> _Exercise details_
Nothing but a number is expected: the count of lines in the data below that include "will".

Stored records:
[Start of section]
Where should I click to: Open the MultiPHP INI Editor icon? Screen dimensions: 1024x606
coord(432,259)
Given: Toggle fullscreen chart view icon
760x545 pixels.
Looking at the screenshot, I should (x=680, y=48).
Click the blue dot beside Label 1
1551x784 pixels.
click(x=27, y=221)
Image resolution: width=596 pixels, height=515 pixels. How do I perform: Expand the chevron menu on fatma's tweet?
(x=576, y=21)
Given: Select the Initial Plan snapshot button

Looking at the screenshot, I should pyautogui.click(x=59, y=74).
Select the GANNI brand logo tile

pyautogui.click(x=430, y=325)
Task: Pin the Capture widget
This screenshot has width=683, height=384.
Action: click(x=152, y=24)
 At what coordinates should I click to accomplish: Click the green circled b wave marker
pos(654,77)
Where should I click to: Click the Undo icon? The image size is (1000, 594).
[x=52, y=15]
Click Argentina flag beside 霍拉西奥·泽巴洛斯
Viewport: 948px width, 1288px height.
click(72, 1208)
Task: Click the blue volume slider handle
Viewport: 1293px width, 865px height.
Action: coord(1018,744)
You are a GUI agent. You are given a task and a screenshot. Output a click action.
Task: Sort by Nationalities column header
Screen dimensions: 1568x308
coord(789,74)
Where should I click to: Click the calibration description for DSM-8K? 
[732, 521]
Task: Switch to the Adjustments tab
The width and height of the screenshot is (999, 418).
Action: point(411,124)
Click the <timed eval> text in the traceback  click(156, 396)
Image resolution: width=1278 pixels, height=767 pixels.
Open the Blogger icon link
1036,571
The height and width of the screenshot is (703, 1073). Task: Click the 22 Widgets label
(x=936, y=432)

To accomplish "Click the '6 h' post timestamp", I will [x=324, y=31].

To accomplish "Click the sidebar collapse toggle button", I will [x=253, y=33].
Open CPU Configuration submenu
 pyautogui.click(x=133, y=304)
[End of section]
> _Written answer_
2